[Screenshot grounding data]
┄┄┄┄┄┄┄┄┄┄┄┄┄┄┄┄┄┄┄┄

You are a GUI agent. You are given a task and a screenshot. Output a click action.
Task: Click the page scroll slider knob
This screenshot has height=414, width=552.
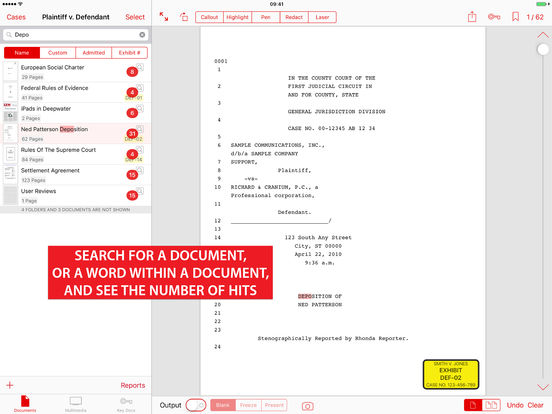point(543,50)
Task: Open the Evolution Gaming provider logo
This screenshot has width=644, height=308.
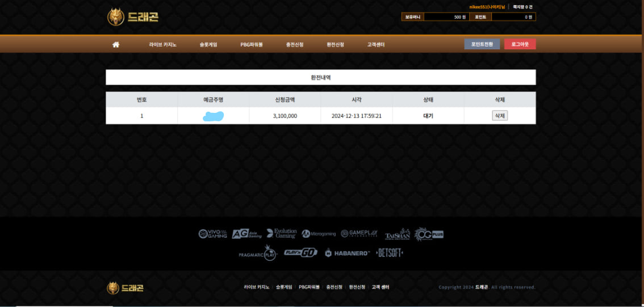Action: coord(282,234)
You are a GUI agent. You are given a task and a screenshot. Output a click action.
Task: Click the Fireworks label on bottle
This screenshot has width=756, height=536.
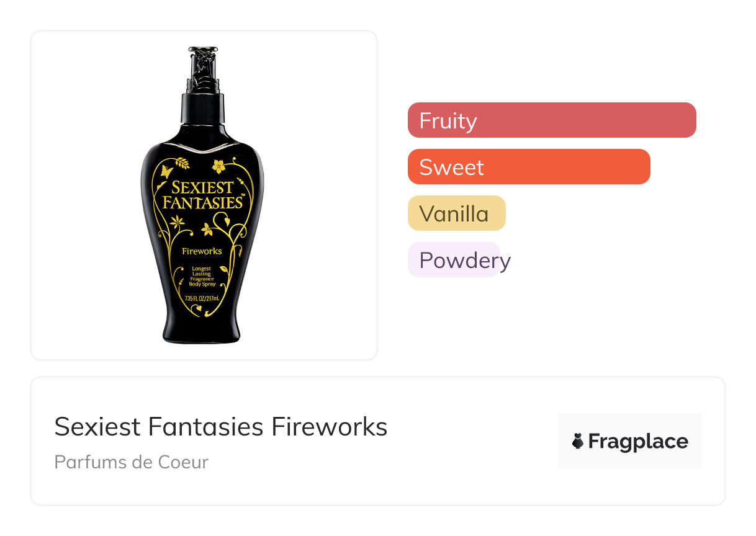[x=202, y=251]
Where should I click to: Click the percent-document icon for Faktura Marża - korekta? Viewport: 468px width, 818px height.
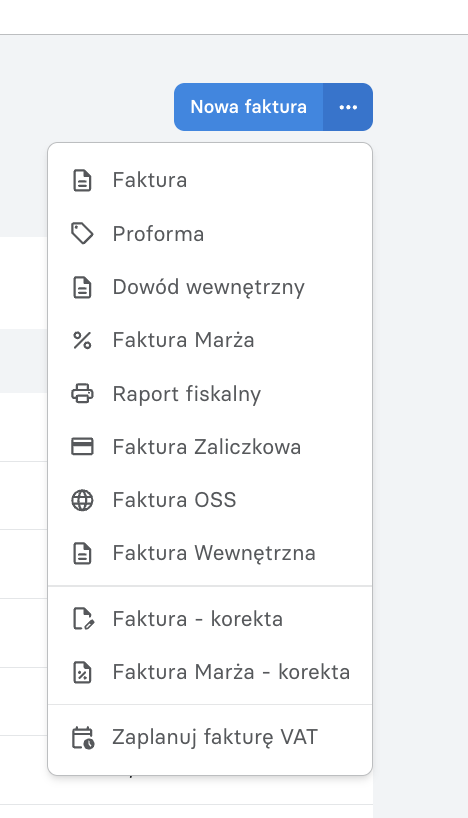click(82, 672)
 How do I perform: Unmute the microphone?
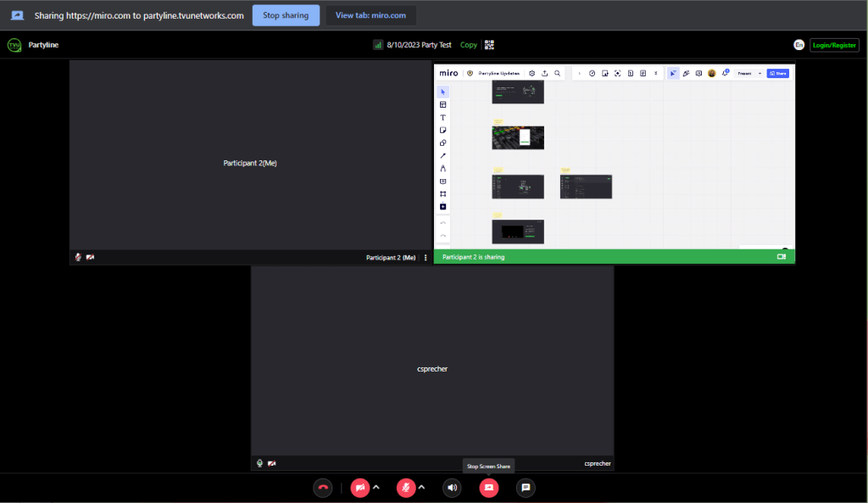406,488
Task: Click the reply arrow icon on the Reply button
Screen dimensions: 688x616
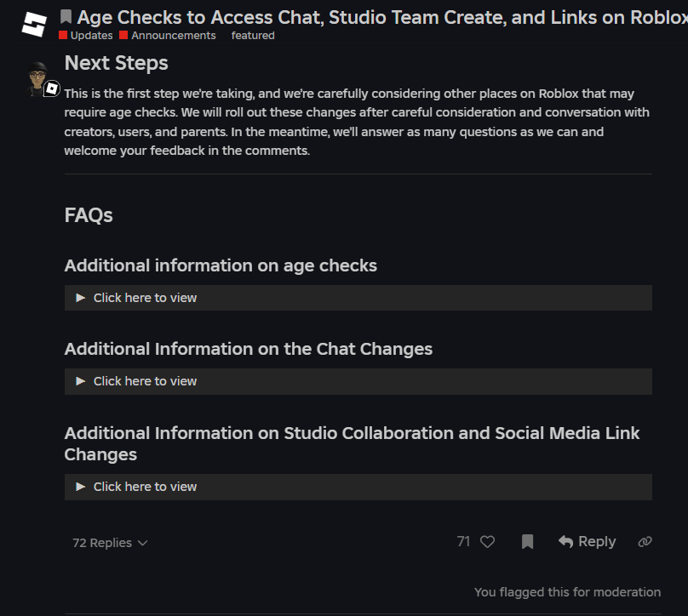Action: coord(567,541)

┄┄┄┄┄┄┄┄┄┄┄┄┄┄┄┄┄┄┄┄

[What to do] I need the lines from the one containing "Task: Click the Fireworks label on bottle" through the end of the records retyped exactly, with the pictures left out.

[Result below]
Task: Click the Fireworks label on bottle
This screenshot has width=756, height=536.
[x=202, y=251]
Where should I click to: Click the percent-document icon for Faktura Marża - korekta? Viewport: 468px width, 818px height.
click(82, 672)
 How do I perform: Unmute the microphone?
406,488
Task: Click the reply arrow icon on the Reply button
Screen dimensions: 688x616
Action: coord(567,541)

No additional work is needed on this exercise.